Tuesday, October 14, 2014

Did the Fed cause the Great Recession in the Eurozone?

Scott Sumner's post on Euro-denial among the econ reminded me that I hadn't yet updated the Eurozone trend to account for the strange (and likely not relevant to inflation) impact of 500 € notes. Needless to say, I remain an ECB apologist. It still looks like the big shock of the recession was a result of being above trend:


The secondary shock in 2011 still looks like it came from being above trend as part of a rebound from the lows of 2010. If there is a shock happening now it may well result from external factors like Russia/Ukraine since the data appear fairly close to the trend line.

There was something interesting I saw, however. In this post, I showed that the deviation from the trend in the US in the lead-up to the Great Recession was due to monetary policy by plotting the monetary base on this same graph as M0 (currency). The dotted monetary base line appears to push the M0 curve above the trend and then falls away after the recession (graph reproduced from the linked post):


The monetary base controls the short term interest rates. When the two curves (M0 and MB) approach each other, yield curve inversion becomes more likely, which tends to be a precursor to a recession. The existence of minimum central bank reserves tends to keep the M0 line a constant distance to the left of the MB line. We can see the Fed raising short term interest rates in the mid-2000s and then rapidly lowering them as the Great Recession hits. However, after that, the MB line is so far from the M0 line, it has little to no effect on NGDP (a liquidity trap).

What does this curve look like for the ECB?


It looks like the monetary base has been too large since the inception of the Euro to have any impact on the NGDP-M0 path of the Eurozone economy. It is possible "tight money" (i.e. slow MB growth) pushed the M0 path above the trend in 2010-2011, like a miniature version of the US in 2008. Overall, though, it looks as if short term interest rates (monetary policy) haven't had any traction since 2002. Even with the base expansion, the ECB has mostly been spinning its wheels -- it's been in a liquidity trap this whole time.

Sumner puts the expert witness [3] on the stand:
But the ECB wasn’t even close to the zero bound in 2008.  I get that people don’t like NGDP growth as an indicator of monetary policy, and want “concrete steppes.”  Well the ECB raised rates in 2008. The ECB is standing over the body with a revolver in its hand. ... And then three years later they do it again.  Rates were already above the zero bound in early 2011, and then the ECB raised them again. Twice.  The ECB is now a serial killer.
The liquidity trap has little to do with the zero lower bound (although there is a sense in which they tend to occur together). Interest rates were already too low to move the economy in 2008 and continued to be low through 2011 (the MB curve was well to the right of the M0 curve).
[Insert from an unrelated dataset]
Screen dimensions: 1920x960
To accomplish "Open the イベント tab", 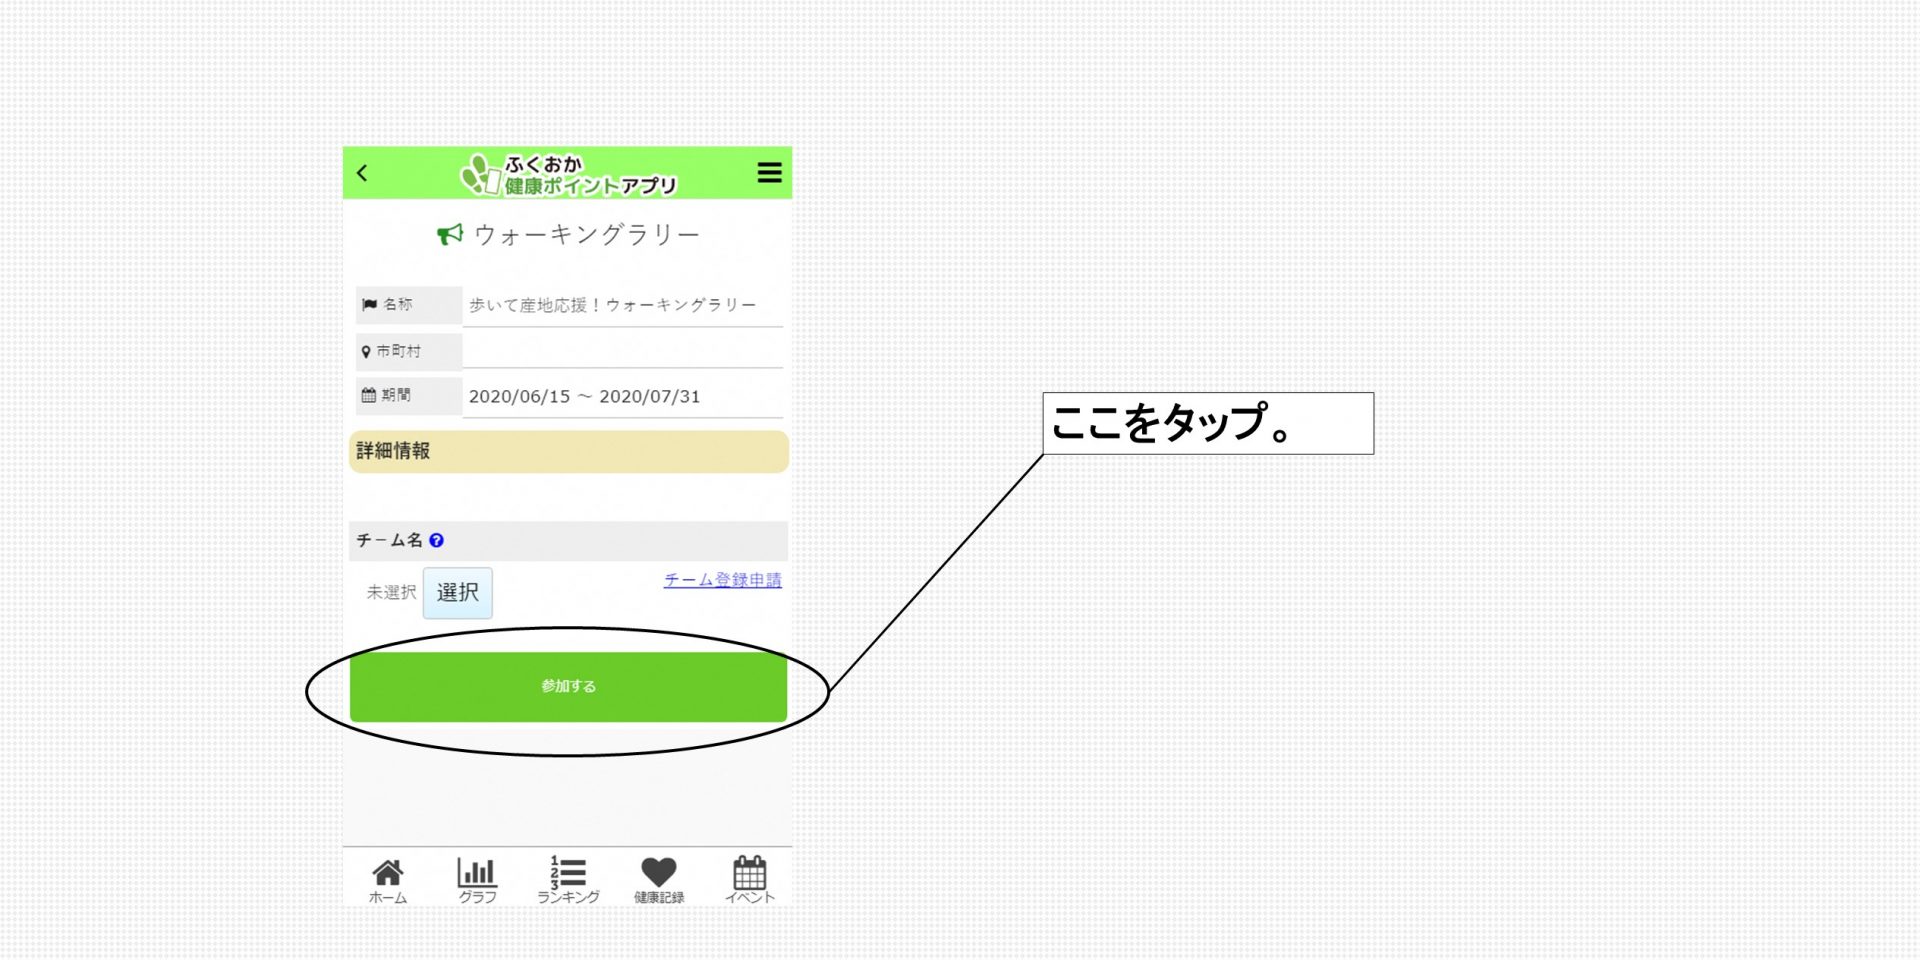I will [749, 880].
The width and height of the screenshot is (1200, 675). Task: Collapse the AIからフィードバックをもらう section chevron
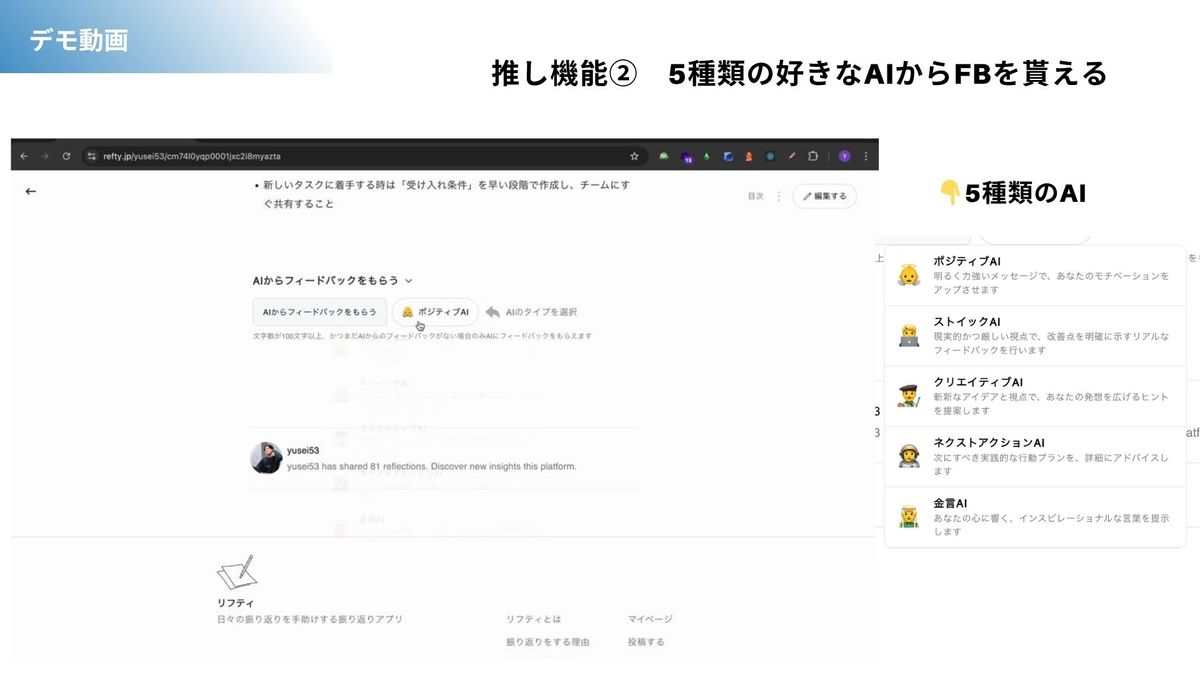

The Eurozone has been like a rudderless ship since the Euro started -- it just so happens that the Great Recession is the only major shock they'd ever had to deal with and the fact that they can't do anything about it makes them look hapless. [1]

But that leaves a question: if the ECB didn't cause the path to rise above the trend (like in the US case), what did? Did the Eurozone import a financial boom from the US? Did the Fed cause the Euro crisis as well as the US recession? Was the ECB framed? [2]

Hmm...

[1] As an aside, I wonder if this explains the strange movements of the Euro monetary base during the Great Recession -- it's like the rudder inputs from a pilot who doesn't know he has lost the rudder, moving side to side, erratically.

[2] I thought about using the title "Has the Eurozone always been in the liquidity trap?" with a nod to The Shining, but Sumner's murder mystery was too much fun.

[3] The economists in denial, per Sumner's accusation.